PROVIDED MATERIAL:
+ + + +

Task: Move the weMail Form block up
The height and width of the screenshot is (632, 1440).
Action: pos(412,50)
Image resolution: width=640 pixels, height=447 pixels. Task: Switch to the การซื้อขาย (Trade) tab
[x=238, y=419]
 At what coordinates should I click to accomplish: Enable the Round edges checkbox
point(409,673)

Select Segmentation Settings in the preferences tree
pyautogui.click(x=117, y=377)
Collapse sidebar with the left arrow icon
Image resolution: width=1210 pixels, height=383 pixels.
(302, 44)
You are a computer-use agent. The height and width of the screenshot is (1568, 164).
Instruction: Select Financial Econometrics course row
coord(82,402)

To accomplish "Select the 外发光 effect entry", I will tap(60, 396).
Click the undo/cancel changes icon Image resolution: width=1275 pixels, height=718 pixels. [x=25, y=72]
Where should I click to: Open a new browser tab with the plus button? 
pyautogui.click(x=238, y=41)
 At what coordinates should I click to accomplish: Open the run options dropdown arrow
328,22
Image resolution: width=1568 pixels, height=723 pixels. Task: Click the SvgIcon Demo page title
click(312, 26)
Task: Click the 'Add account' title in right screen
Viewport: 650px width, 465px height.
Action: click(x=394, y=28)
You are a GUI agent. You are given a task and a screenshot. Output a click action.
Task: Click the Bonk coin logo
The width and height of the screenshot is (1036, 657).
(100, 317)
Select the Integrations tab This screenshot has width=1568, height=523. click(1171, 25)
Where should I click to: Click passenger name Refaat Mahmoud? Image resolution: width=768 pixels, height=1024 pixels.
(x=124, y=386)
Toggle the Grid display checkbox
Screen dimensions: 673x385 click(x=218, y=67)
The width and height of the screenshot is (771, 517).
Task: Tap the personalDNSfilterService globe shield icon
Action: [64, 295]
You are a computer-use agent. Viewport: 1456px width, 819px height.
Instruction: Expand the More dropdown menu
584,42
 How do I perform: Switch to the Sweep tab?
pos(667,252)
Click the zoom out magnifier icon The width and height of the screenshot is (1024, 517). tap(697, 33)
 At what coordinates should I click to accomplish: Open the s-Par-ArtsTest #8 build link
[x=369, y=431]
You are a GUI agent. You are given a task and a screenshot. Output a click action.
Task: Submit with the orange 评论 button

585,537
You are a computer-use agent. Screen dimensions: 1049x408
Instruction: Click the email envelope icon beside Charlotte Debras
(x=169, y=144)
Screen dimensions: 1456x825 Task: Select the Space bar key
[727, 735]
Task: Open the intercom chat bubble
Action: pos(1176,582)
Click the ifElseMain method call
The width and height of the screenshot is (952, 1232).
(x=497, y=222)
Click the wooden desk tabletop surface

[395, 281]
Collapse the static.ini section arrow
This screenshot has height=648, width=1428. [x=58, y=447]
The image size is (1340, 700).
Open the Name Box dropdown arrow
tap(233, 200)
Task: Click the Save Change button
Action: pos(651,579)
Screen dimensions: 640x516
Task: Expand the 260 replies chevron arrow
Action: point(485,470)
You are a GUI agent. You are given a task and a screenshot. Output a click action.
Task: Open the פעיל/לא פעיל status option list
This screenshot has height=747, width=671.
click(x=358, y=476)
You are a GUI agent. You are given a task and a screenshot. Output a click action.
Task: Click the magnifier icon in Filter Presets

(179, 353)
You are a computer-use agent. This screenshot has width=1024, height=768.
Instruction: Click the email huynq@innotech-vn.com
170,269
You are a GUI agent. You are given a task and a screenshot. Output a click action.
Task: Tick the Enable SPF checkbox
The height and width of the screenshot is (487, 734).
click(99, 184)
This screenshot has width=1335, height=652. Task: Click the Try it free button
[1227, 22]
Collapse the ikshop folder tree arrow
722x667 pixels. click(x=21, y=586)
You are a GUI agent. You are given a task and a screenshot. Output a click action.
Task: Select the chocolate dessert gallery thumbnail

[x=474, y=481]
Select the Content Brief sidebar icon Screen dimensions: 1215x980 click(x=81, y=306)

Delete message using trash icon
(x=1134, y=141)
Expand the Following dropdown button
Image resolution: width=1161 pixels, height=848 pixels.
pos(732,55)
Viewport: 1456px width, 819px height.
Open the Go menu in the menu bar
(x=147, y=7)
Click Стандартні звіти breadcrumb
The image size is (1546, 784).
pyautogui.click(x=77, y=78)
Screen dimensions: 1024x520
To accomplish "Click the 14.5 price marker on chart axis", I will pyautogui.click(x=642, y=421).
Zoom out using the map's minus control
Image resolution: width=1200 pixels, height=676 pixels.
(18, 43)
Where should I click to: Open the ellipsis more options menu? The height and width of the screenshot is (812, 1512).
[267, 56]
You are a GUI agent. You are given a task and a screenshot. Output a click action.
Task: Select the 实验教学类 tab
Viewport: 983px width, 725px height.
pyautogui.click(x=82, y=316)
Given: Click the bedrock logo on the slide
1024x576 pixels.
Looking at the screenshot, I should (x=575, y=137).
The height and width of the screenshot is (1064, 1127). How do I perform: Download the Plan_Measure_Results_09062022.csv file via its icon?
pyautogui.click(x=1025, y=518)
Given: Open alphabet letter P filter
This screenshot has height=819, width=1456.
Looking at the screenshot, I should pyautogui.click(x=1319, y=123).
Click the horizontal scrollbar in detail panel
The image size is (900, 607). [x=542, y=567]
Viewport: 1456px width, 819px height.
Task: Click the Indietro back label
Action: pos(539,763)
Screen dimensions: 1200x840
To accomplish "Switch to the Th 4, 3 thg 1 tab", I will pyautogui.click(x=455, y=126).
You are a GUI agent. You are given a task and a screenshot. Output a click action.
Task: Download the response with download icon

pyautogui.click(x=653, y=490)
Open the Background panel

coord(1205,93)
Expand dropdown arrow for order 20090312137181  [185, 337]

+ + + +

WRITTEN PROBLEM: Can you pull out the lines above, starting at the one containing "Click the ifElseMain method call" and ending at the one containing "This screenshot has height=648, width=1428.", and reproduce each of them word for word?

COMPLETE ANSWER:
Click the ifElseMain method call
The width and height of the screenshot is (952, 1232).
(x=497, y=222)
Click the wooden desk tabletop surface

[395, 281]
Collapse the static.ini section arrow
This screenshot has height=648, width=1428. [x=58, y=447]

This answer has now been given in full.